Opinion

The Voting Problem

Grains of Sand

A recent twitterconversation with Tommy Rousse about “Rawlsian game design” evolved into a broader discussion of the illusion of choice, situations where I think my actions are affecting the system, but they aren’t really. Many (most?) gambling games have this problem. Game Designer Michael Brough snarkishly added that another system with an illusion of choice problem is voting. Michael’s point is actually a valid and important one, and I think it’s worth a closer look.

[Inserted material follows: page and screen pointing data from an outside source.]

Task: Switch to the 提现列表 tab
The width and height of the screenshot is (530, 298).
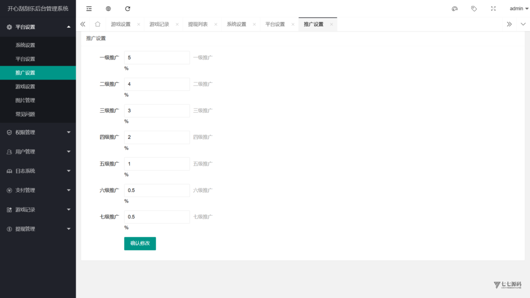Action: (198, 24)
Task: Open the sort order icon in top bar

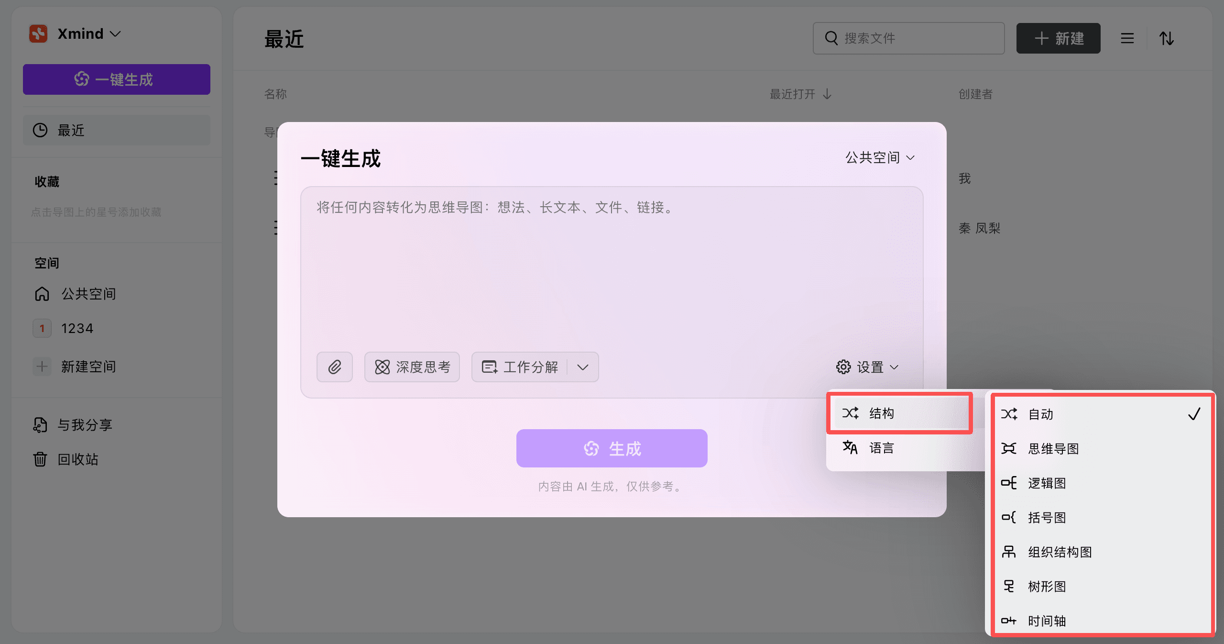Action: coord(1167,38)

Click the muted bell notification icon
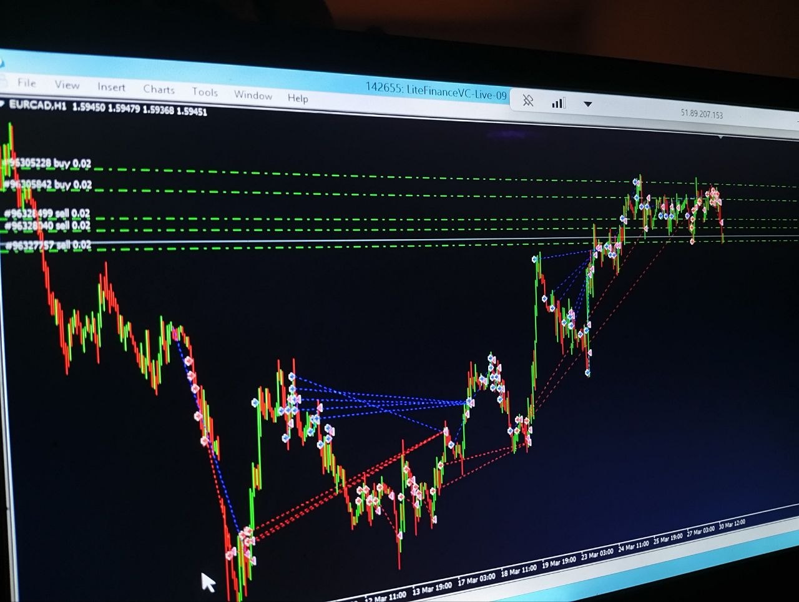528,101
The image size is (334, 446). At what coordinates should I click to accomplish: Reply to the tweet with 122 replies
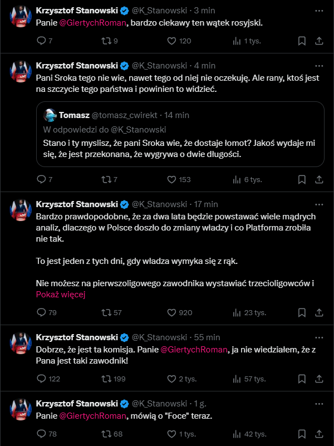pyautogui.click(x=41, y=379)
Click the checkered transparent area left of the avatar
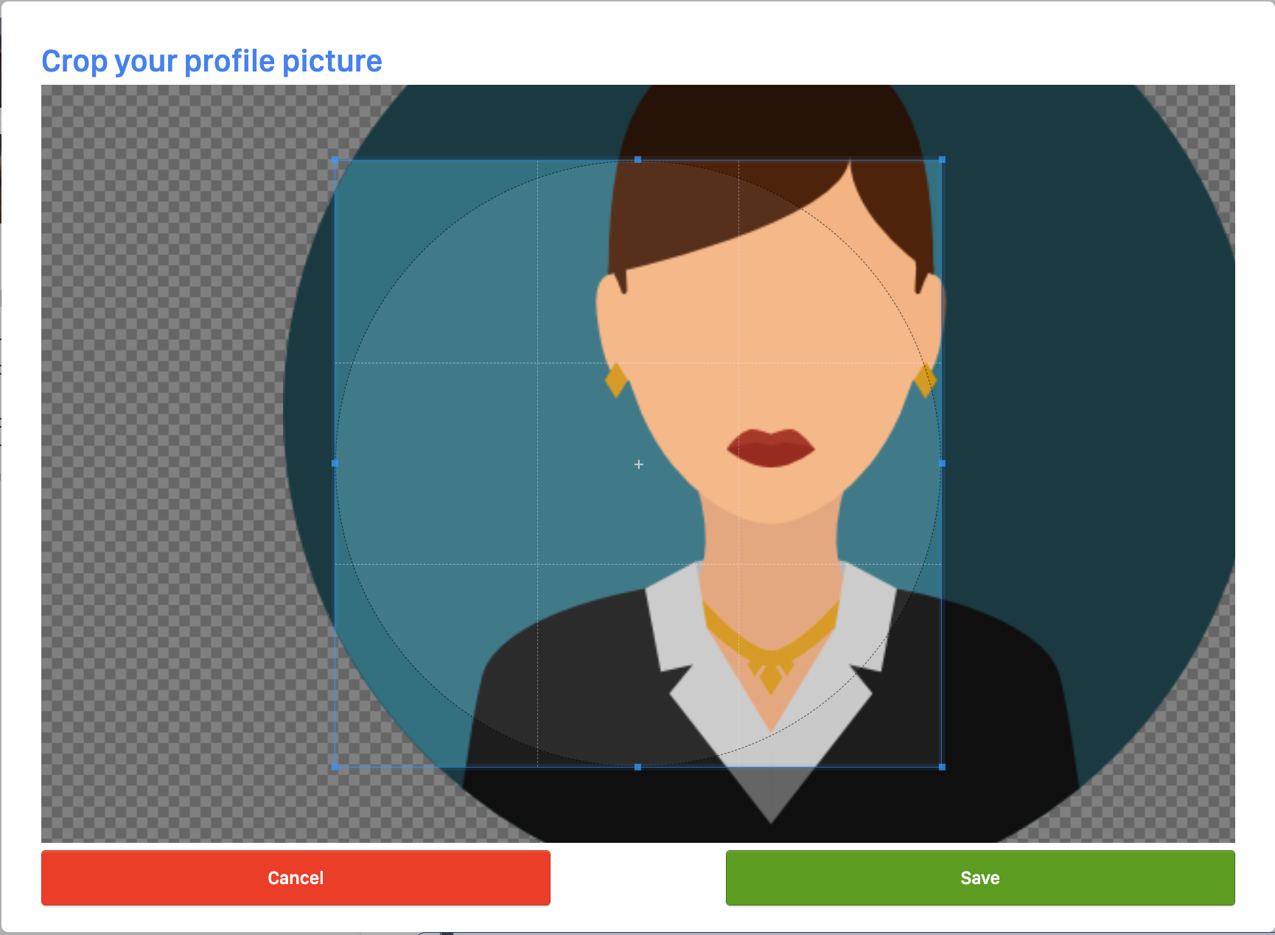1275x935 pixels. 162,442
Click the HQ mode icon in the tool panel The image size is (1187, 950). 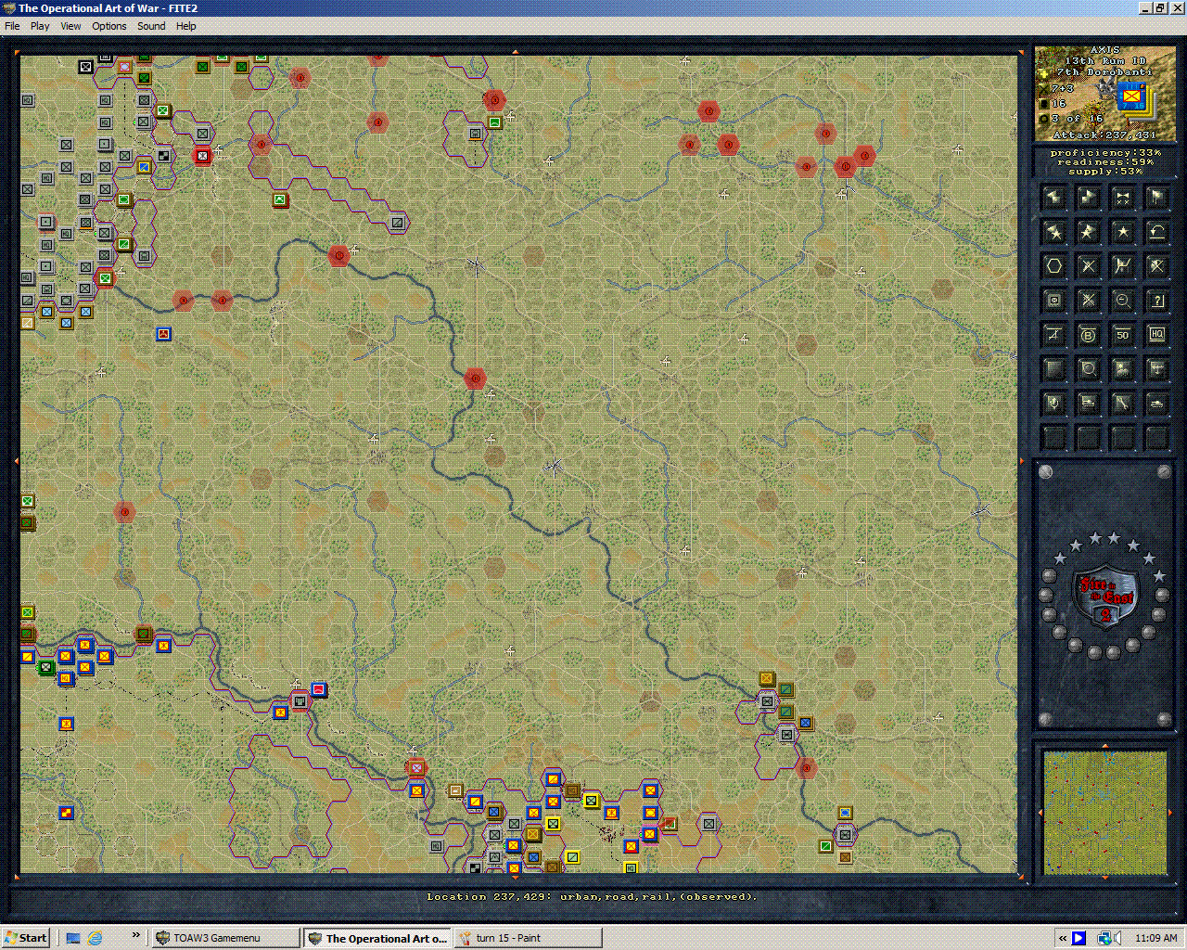[x=1156, y=334]
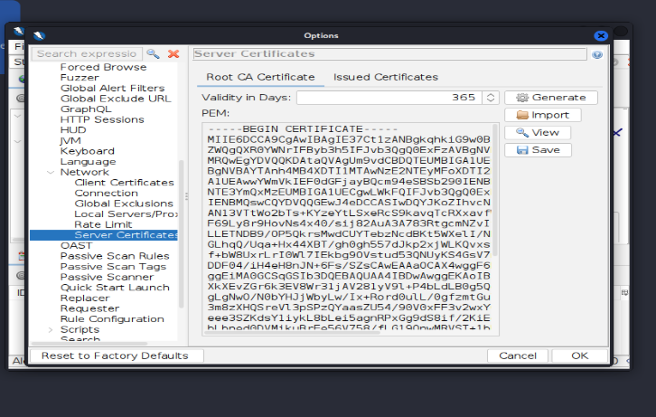Dismiss the dialog with Cancel

click(518, 355)
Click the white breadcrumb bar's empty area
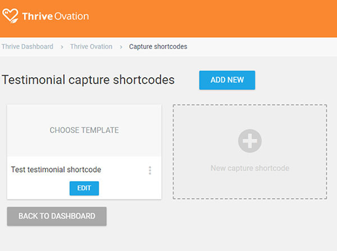This screenshot has height=251, width=337. (258, 47)
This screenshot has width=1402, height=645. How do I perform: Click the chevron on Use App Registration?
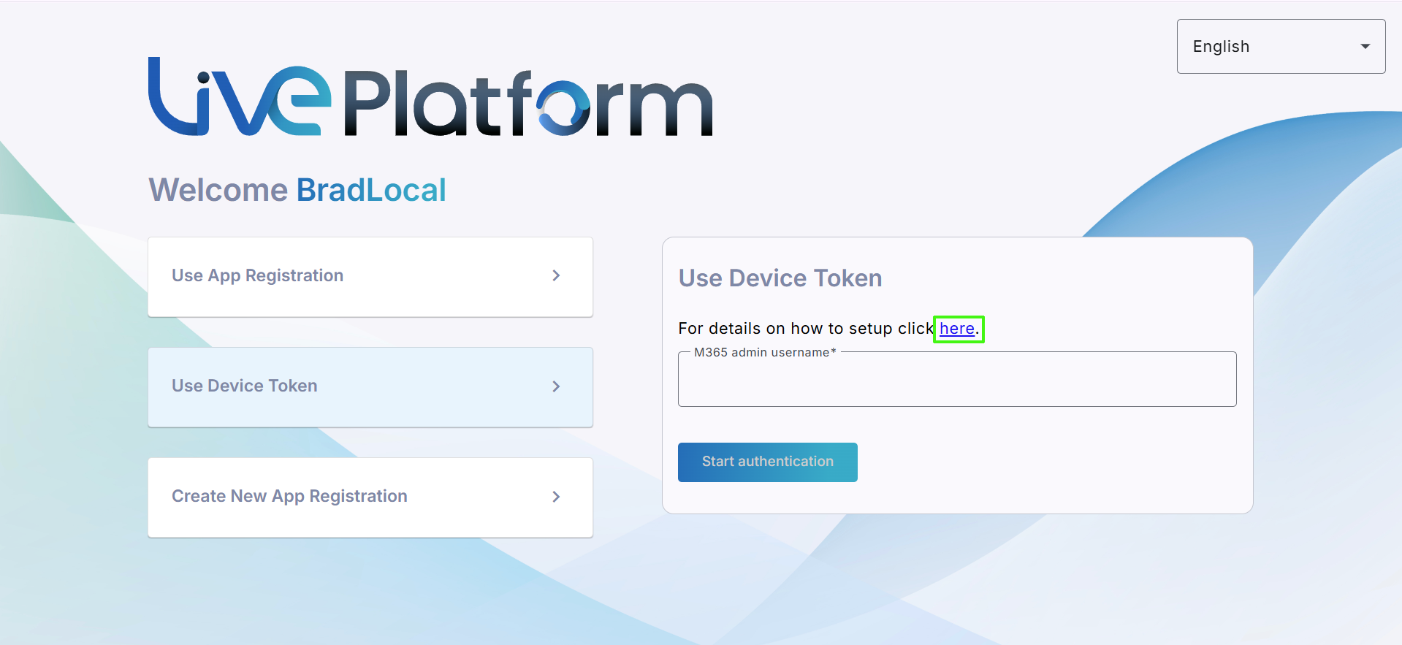556,275
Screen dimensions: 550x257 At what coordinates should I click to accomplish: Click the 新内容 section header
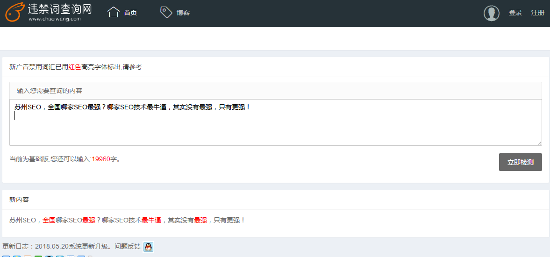point(19,200)
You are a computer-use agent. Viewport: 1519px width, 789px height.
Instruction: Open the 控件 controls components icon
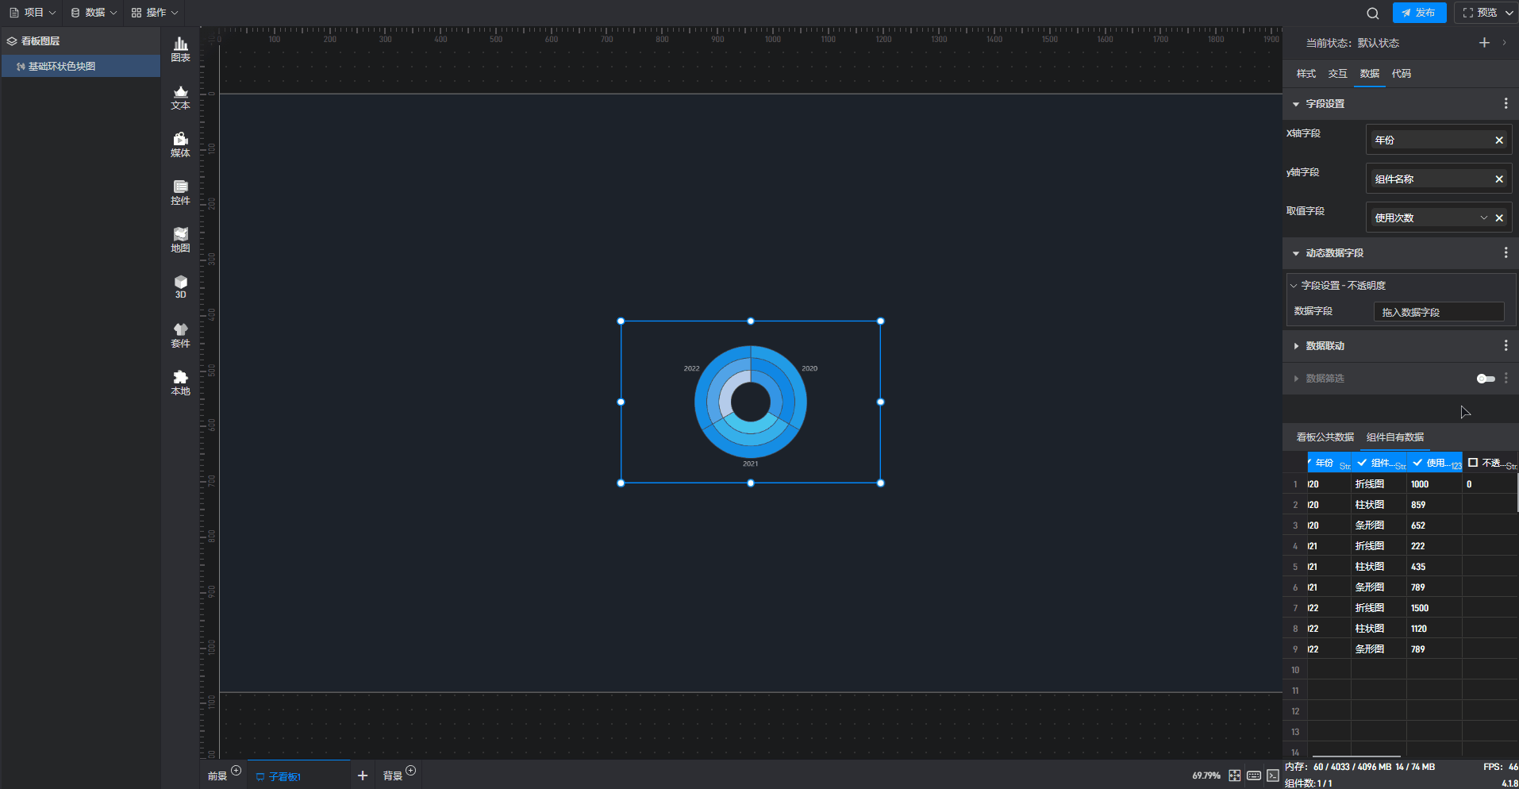pyautogui.click(x=180, y=192)
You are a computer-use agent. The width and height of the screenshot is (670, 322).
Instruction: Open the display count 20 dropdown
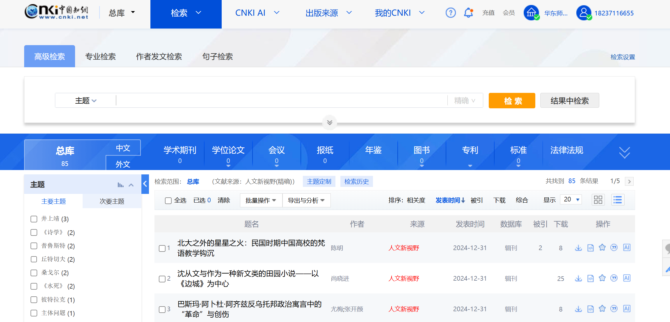point(571,200)
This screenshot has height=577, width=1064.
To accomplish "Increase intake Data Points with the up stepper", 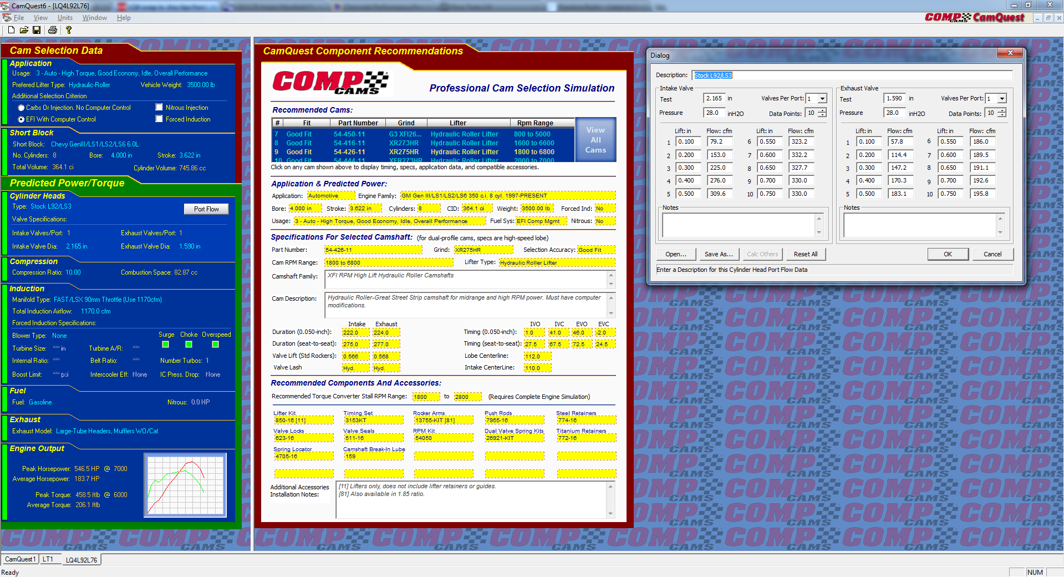I will coord(821,110).
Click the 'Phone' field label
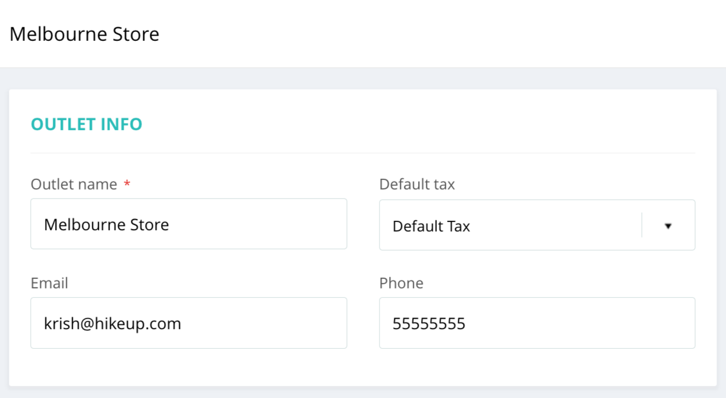The width and height of the screenshot is (726, 398). click(401, 283)
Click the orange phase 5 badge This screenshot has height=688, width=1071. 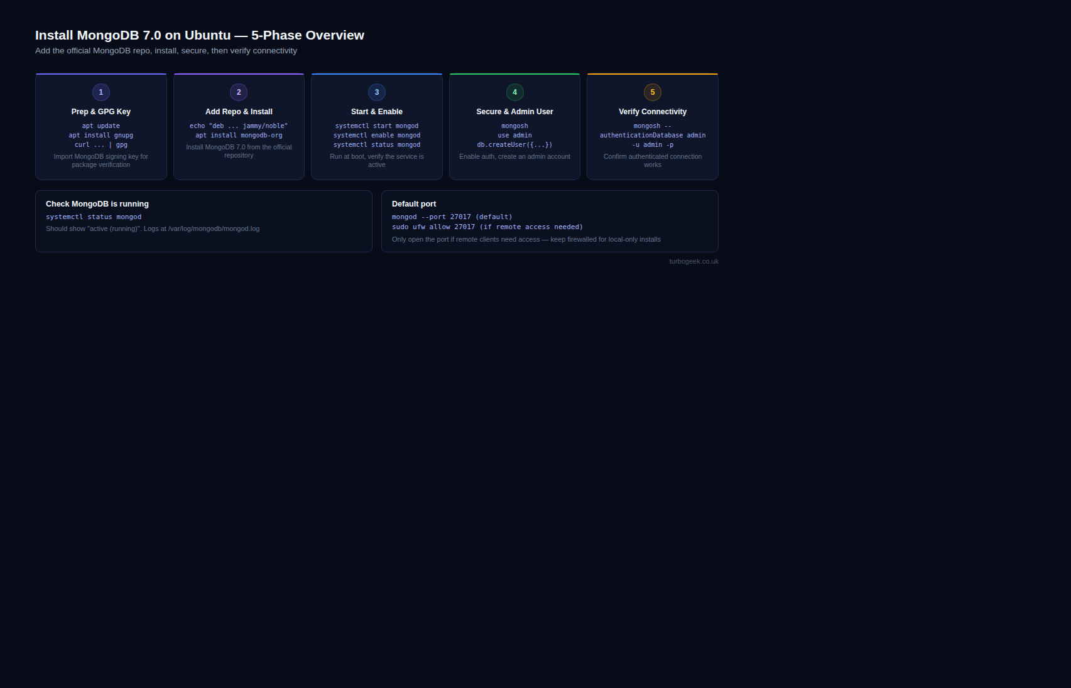653,92
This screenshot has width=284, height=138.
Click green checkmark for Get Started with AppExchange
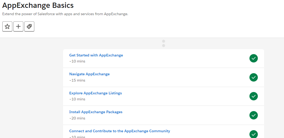[x=254, y=58]
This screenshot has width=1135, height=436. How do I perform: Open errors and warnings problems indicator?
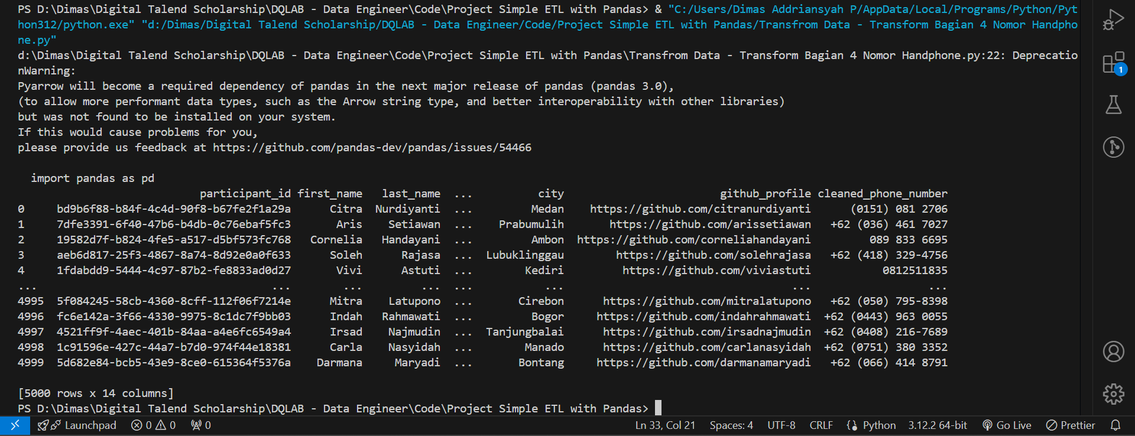(153, 425)
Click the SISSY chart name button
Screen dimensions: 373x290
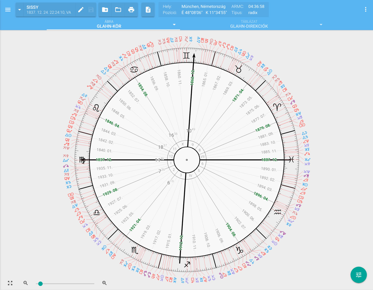48,10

It’s hard to criticize voting because it has a sacred status as an essential component of democracy, that klugy system that Churchill famously described as “the worst form of government, except for all those other forms that have been tried from time to time.” I honestly do believe it would be a catastrophe if there was a total loss of faith in the sacred status of voting, however there are plenty of people maintaining that status and that’s not our job. Our job, as game designers, is to think deeply about systems, choices, actions, motivations, and outcomes, and from this perspective voting is terribly flawed.

There is a lot of fascinating thinking about the knotty formal problems of group decision making, for example Arrow’s impossibility theorem, which suggests that there is no consistent and fair way to express the preferences of a group of individuals. But what I have in mind is a problem that is far simpler and perhaps more difficult.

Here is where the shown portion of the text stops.